Ansonsten kommt es halt auch immer drauf an, wie du am besten klar machst wie dein Programm funktionieren soll. Das ist ja letzten Endes der Sinn hinter UML. 

Ich würde sowas wahrscheinlich als Abhängigkeit modellieren (siehe Anhang). Ansonsten kannst du immer noch auf andere Diagramm typen verweisen (Interaction bzw. Sequenz bietet sich hier an). 

Grüße
Daniel


----------



## Hubivan (25. Juli 2007)

ja A und B sind beide selbst geschrieben.
bei fertigen Java Bibliotheken würd ich das auch nicht in jedem Fall modellieren wollen.

Das UML Diagramm soll einen Überblick bieten welche Klassen im Programm enthalten sind
und in welcher Beziehung diese zueinander stehen.

Dein Modellierungsvorschlag geht so ziemlich konform mit dem was ich modelliert hab.
Wie es scheint bin ich da doch auf dem richtigen Weg.

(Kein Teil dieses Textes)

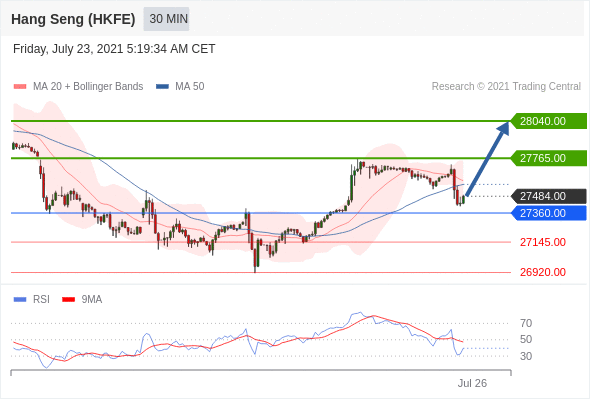Click the 27765.00 green resistance tag
The width and height of the screenshot is (590, 400).
(x=549, y=158)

Übrigens A und B heißen im eigentlichen Programm etwas anders, ich habs aber wegen der Übersicht und aus Datenschutzgründen nicht mit den Originalnamen gemacht.
Der Originale Code ist nicht für die Öffentlichkeit bestimmt.


----------



## schnuffie (26. Juli 2007)

Ergänzend zu laocoons UML-Bildchen könntest Du noch den Pfeil mit "Call" bezeichnen.


----------



## Hubivan (26. Juli 2007)

Stimmt, eine Beschriftung wäre denkbar, aber der Pfeil alleine wird es auch tun.


----------



## _Truck_ (26. Juli 2007)

Beziehungen zwischen 2 Klassen gibt es zweierlei in UML meines Wissens: Vererbung und Assoziation. In deinem Beispiel nennt man es Assoziation (Kommunikation zwischen 2 Objekten).

Gruß Truck


----------